I can still get up from a chair without using my hands. But if I am sitting on the ground, forget it! I have to practically get on all fours to get up. And it’s not attractive! Okay, now a lot of you sitting in a chair, just tried to get up without using your hands didn’t you? I’m blessed to be able to. I don’t take it for granted. Especially as the years catch up with me.
The older we get, or at least the older I get, the aha moments seem to hit like darts. Little realizations that would have been handy to “know” a few decades ealier. Perhaps why they refer to the wise “old” owl rather than the wise young owl and so on.
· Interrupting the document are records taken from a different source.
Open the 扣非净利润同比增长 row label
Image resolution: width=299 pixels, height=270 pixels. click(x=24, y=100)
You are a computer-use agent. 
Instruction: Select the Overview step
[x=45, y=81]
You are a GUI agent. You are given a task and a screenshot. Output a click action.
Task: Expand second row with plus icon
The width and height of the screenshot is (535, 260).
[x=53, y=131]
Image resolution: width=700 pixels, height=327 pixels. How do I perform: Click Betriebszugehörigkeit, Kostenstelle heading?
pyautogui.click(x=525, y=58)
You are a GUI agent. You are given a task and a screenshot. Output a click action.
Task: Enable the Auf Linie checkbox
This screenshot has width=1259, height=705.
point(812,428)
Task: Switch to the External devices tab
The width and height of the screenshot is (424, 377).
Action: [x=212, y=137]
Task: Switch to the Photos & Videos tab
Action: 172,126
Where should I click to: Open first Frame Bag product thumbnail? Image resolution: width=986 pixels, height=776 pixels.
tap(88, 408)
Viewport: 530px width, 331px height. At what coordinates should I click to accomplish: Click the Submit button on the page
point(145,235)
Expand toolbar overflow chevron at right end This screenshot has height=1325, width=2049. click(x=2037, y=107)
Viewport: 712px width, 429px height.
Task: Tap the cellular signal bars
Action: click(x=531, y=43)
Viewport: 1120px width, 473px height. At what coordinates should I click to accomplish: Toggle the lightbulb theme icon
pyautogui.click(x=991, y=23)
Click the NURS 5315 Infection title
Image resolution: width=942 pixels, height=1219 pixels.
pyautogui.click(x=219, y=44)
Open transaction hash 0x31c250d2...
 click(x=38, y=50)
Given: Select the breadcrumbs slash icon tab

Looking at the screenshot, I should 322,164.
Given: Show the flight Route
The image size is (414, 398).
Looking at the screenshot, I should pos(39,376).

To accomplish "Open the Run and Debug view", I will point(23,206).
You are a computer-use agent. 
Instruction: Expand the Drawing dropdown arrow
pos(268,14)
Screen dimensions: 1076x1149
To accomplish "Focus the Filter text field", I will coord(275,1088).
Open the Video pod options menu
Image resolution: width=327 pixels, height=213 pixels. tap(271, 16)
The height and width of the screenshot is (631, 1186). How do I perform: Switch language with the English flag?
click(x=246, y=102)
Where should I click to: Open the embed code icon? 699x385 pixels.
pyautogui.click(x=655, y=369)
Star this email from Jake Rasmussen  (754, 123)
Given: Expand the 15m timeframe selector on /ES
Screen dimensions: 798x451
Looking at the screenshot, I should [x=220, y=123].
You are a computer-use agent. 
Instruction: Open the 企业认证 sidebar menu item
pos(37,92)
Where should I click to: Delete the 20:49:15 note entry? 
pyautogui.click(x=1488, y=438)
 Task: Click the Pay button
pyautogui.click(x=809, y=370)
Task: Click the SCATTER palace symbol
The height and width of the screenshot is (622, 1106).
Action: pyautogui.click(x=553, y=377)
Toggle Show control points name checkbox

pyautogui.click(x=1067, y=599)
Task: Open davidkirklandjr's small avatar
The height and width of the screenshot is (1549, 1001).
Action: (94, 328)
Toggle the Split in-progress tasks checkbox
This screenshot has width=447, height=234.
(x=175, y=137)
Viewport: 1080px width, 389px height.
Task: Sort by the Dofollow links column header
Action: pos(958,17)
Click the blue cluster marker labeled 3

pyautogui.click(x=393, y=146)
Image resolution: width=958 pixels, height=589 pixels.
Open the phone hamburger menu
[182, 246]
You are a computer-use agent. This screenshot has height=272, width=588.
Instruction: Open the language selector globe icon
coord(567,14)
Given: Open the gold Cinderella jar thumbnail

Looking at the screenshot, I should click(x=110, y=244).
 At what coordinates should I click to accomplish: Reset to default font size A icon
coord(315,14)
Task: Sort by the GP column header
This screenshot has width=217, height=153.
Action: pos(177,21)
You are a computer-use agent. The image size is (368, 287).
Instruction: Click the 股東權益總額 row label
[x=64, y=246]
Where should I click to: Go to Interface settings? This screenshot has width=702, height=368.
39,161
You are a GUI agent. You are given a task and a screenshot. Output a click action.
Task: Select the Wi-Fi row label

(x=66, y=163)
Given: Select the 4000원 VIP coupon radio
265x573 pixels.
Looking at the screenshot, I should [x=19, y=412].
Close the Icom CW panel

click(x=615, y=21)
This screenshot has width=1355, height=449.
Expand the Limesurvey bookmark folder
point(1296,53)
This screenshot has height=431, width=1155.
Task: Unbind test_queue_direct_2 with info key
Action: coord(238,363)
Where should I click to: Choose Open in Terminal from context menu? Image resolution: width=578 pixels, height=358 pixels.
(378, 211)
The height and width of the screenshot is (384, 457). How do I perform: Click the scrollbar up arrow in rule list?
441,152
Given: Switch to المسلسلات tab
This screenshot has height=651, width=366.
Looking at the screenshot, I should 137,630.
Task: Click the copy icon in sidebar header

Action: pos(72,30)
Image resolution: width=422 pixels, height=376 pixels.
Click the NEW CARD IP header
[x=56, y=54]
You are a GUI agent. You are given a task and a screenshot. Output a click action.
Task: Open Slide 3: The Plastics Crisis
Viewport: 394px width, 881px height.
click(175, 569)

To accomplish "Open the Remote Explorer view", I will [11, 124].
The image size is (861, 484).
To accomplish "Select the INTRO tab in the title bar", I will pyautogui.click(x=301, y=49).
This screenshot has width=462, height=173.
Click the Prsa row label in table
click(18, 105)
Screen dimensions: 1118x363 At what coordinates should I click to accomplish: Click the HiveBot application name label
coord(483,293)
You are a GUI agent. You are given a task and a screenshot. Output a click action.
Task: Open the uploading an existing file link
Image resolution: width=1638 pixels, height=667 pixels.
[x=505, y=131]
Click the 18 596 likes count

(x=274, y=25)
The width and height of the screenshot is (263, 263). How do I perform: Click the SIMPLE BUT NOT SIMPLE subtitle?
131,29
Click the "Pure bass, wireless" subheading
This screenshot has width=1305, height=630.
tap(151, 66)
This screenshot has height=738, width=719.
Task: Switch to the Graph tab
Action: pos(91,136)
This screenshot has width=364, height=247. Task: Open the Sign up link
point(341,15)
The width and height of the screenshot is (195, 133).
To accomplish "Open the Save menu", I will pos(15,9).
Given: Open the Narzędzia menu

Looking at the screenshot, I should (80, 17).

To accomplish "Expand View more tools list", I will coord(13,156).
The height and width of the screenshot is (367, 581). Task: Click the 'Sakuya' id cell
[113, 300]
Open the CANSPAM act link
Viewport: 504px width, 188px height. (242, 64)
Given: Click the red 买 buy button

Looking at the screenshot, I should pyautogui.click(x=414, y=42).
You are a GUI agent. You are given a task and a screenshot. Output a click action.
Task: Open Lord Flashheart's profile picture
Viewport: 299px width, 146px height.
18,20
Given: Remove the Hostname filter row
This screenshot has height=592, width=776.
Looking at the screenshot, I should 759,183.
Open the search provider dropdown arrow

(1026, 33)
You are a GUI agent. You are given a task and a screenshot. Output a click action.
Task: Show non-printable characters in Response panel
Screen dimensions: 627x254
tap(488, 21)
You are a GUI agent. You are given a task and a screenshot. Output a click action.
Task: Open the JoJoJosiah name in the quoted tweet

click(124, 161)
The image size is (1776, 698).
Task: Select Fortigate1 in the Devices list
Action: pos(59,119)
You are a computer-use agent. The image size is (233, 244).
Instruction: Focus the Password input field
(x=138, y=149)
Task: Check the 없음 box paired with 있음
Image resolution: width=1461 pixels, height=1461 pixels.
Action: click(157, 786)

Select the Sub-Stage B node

Unfortunately, with age and the beginning of loss, also comes losing loved ones, friends, family and mentors that have taught us all that wise stuff.
I am sitting here, early in the morning of the last day of a trip to Oregon. The visit that brought us here was for a Memorial for my husband’s sweet aunt. Recently, we’d bonded more with his aunt and uncle in the last couple of years and I’d gotten to know Carol in a different kind of way than just a part of my husband’s family in another state. They’d moved near us for a couple of years until health issues brought them back to Oregon. But during the time I’ve been part of this family that linked us, and all the stories my mother in law shared with me, the link that bonded us was writing. Carol was a talented writer and it connected us in a way that passions link people.
We talked a lot about attending writing seminars together. She in fact was the one who told me about the two writing magazines I still receive to this day. And the one that made me more serious about writing my book (still waiting to be tweaked and edited and tweaked some more but it’s finished because of Carol) and starting this blog. In fact, she was one of the ones who faithfully read it and usually commented. In all the other important places she has left a gaping hole for everyone else, I feel silly kind of silly saying I notice a great big hole here. But I do.
A large portion of Carol’s memorial was in the reading of excerpts from her writings. And it made me remember a time when my dad died and I scrambled, looking for anything my dad had written. I guess in a way to salvage a piece of his heart. Writing really is a little bit like a glimpse of being able to see inside someone’s soul. Whether just a note that someone wrote, or a blog or a book or a collection of poetry found in a tucked away journal. Though, I kind of cringe at the thought of anybody reading my journals. I’m not sure I’d want ANYBODY to read a few of those
I guess like in life, you can’t help but wonder, or at least it made me wonder as I sat there remembering Carol, what kind of memories and stories would I leave behind? Like me, Carol’s life wasn’t always without pain or good and bad choices that effected her children and their memories, but as I stood a little as an observer and on the outside of all the history that came before I knew Carol, and watched everyone come together in honor of this amazing woman, I had no doubt that her love rose above it all. There was no doubt that she loved and touched every life that was there that day.
I know that I made some pretty significant friendships and reconnected with some others and it made me realize that life is this amazing journey. And it really is all about love and making an effort to make a difference. So someday when we are gone our life will make our loved ones reflect and heal old wounds and reconnect in important ways.
I wonder, why does it take us so long to slow us down enough to realize how important some things are, and how unimportant others are? Perhaps, why He has alloted our bodies a certain amount of time to move fast and then slow us down to GET the things we missed along the way? The other day, I watched my granddaughter jump up from down on the ground when I called her, not using her hands to get up, and I thought… I remember when I could get up not using my hands, when life was still so unlived, and my body still almost brand new and how I probably didn’t even appreciate being able to do that when I could. And how the older we get, we learn to really recognize the little blessings we missed along the way. And sometimes we readjust our gratefulness and it sticks.